(Stored data)
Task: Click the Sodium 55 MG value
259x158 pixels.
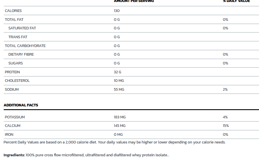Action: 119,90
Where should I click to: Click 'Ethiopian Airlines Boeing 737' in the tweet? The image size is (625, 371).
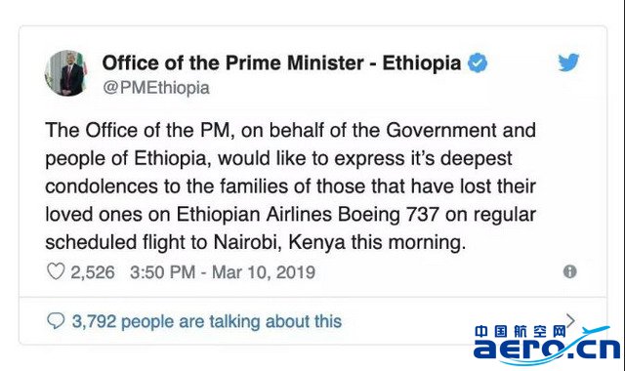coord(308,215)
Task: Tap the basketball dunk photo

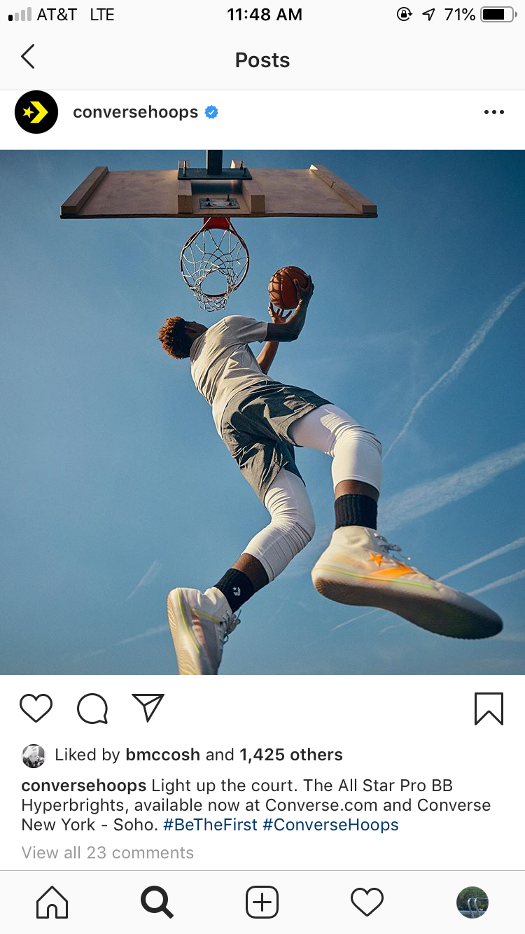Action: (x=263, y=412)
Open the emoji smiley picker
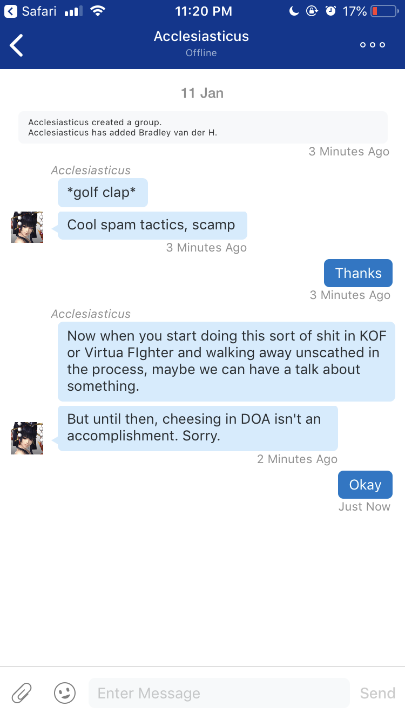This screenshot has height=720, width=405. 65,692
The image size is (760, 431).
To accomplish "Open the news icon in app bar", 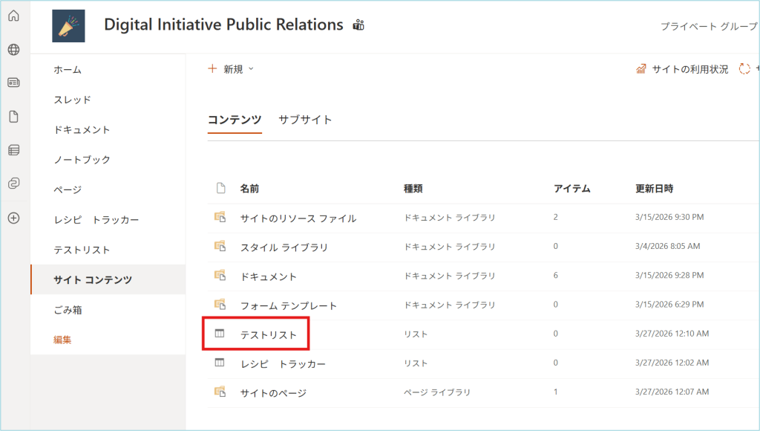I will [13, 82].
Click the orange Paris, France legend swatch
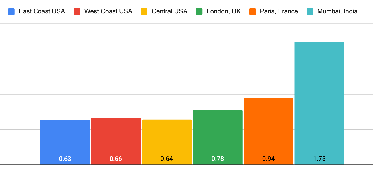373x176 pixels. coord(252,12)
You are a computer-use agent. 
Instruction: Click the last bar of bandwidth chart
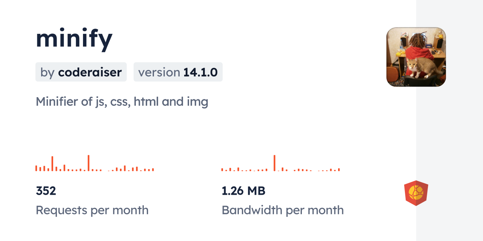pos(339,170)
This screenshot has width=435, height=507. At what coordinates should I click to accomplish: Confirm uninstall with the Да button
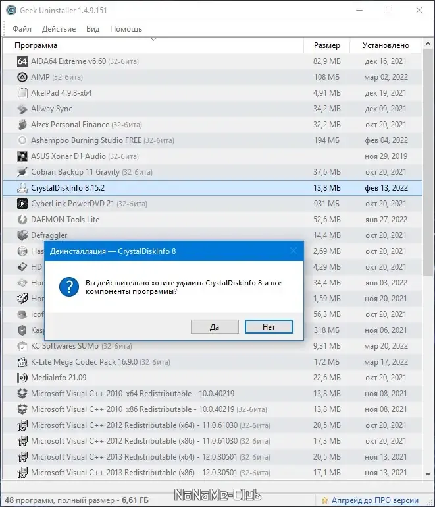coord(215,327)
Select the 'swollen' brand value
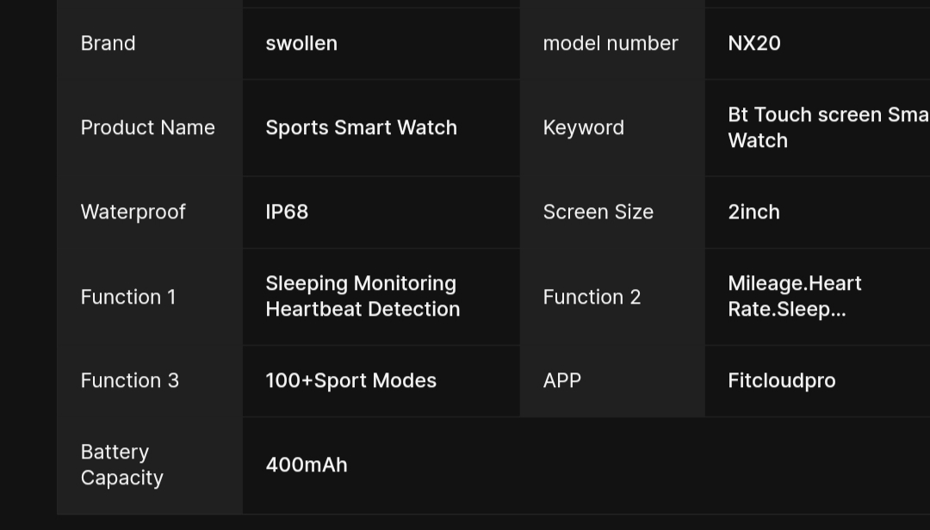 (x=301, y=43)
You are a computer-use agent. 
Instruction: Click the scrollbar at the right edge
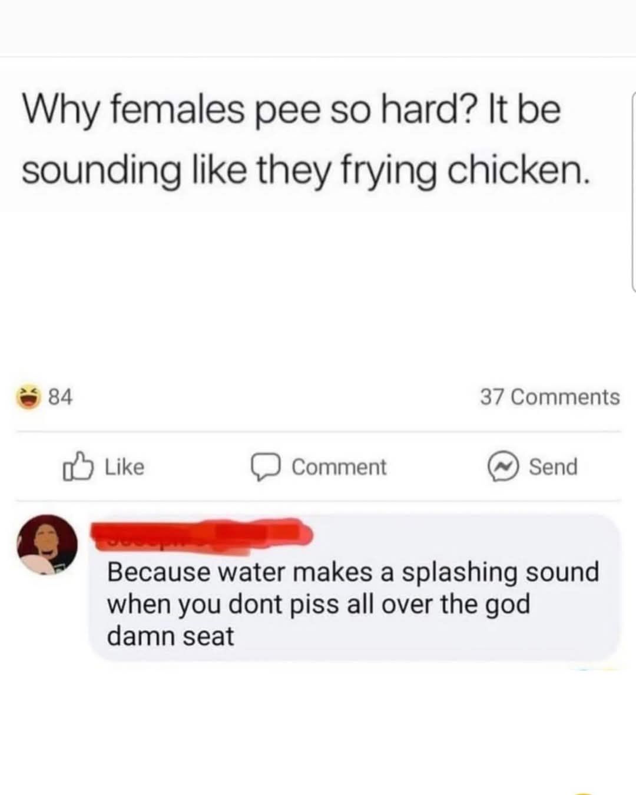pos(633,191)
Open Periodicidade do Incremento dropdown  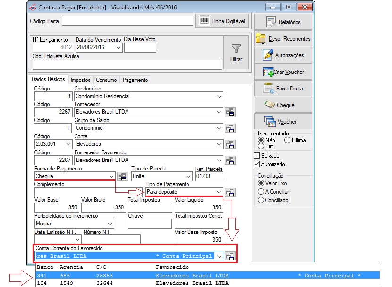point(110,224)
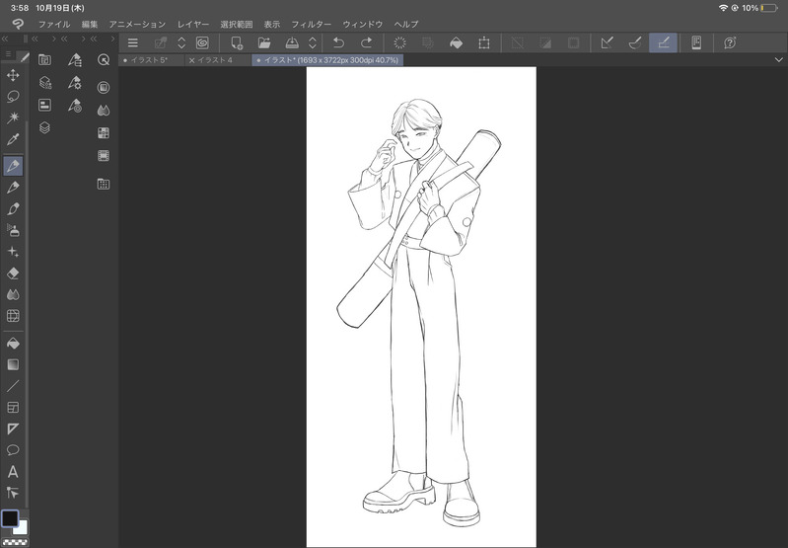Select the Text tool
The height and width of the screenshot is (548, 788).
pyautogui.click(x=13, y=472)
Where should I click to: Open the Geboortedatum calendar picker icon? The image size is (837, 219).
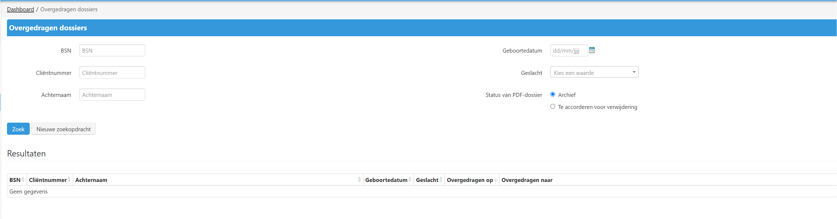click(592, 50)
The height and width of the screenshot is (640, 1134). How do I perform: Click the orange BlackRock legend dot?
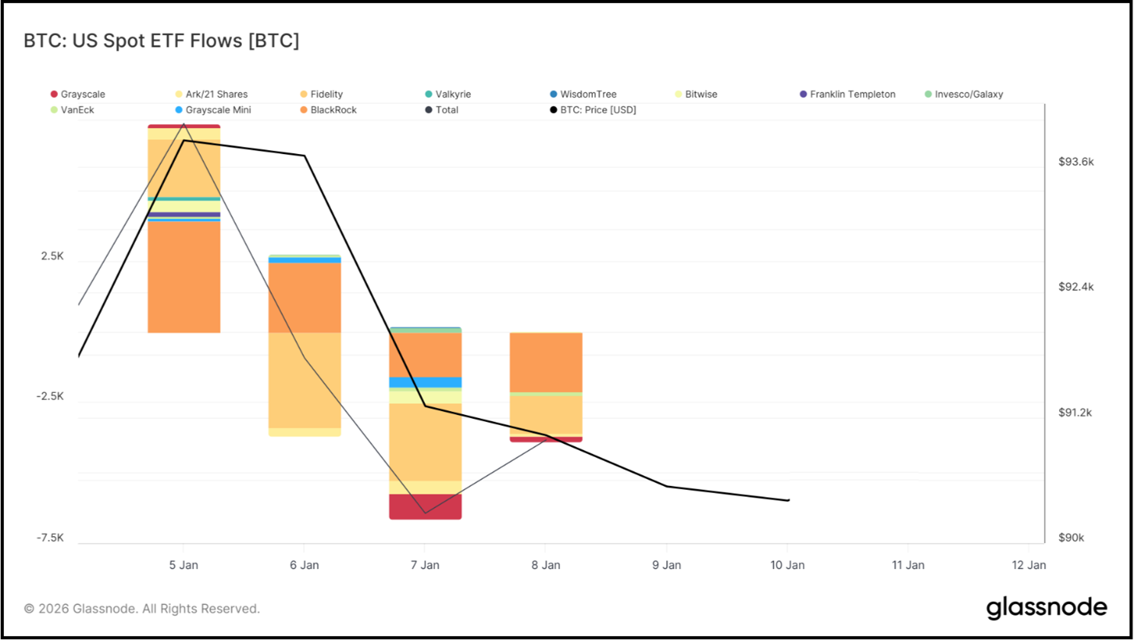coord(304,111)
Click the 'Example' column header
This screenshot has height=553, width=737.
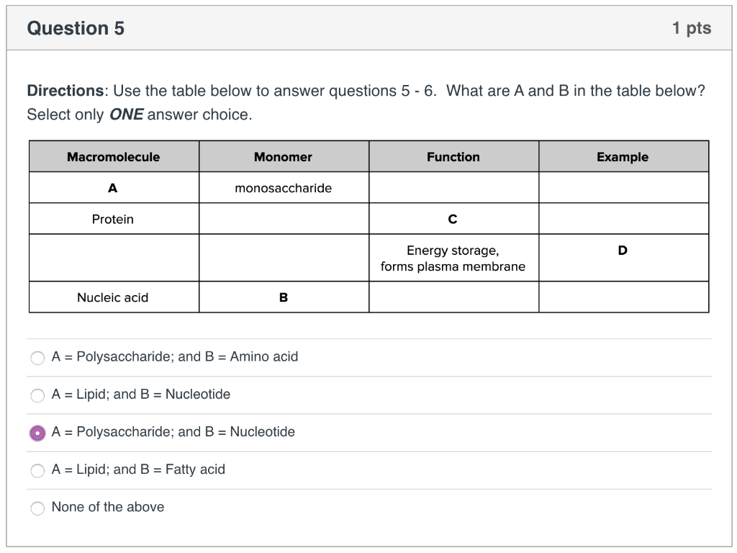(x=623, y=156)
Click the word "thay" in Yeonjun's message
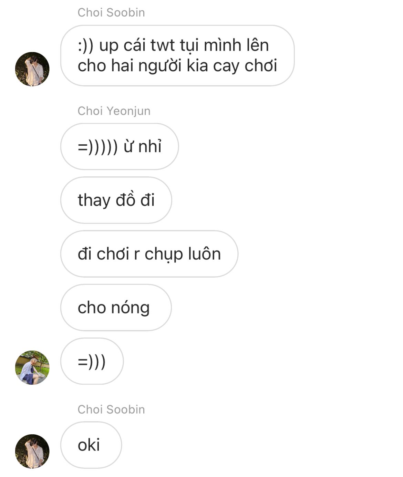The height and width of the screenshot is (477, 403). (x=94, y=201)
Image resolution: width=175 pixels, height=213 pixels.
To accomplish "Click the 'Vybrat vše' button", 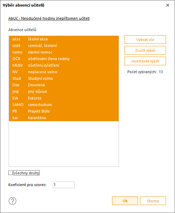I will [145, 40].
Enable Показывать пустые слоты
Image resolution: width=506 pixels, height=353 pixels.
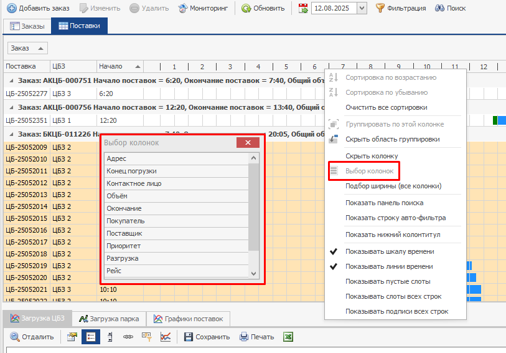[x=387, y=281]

◆ **PROMPT**:
Transcribe the lines above exactly, beginning at the one with "Where should I click to: Open" and ending at the one with "Image resolution: width=175". Include both; exclude the pictures.

◆ **TASK OUTPUT**:
Where should I click to: Open the Geboortedatum calendar picker icon? The image size is (837, 219).
click(592, 50)
The height and width of the screenshot is (640, 1134). How do I perform: Click the orange BlackRock legend dot?
coord(304,111)
Click the 'Example' column header
This screenshot has height=553, width=737.
(x=623, y=156)
Click the word "thay" in Yeonjun's message
The height and width of the screenshot is (477, 403). (x=94, y=201)
Image resolution: width=175 pixels, height=213 pixels.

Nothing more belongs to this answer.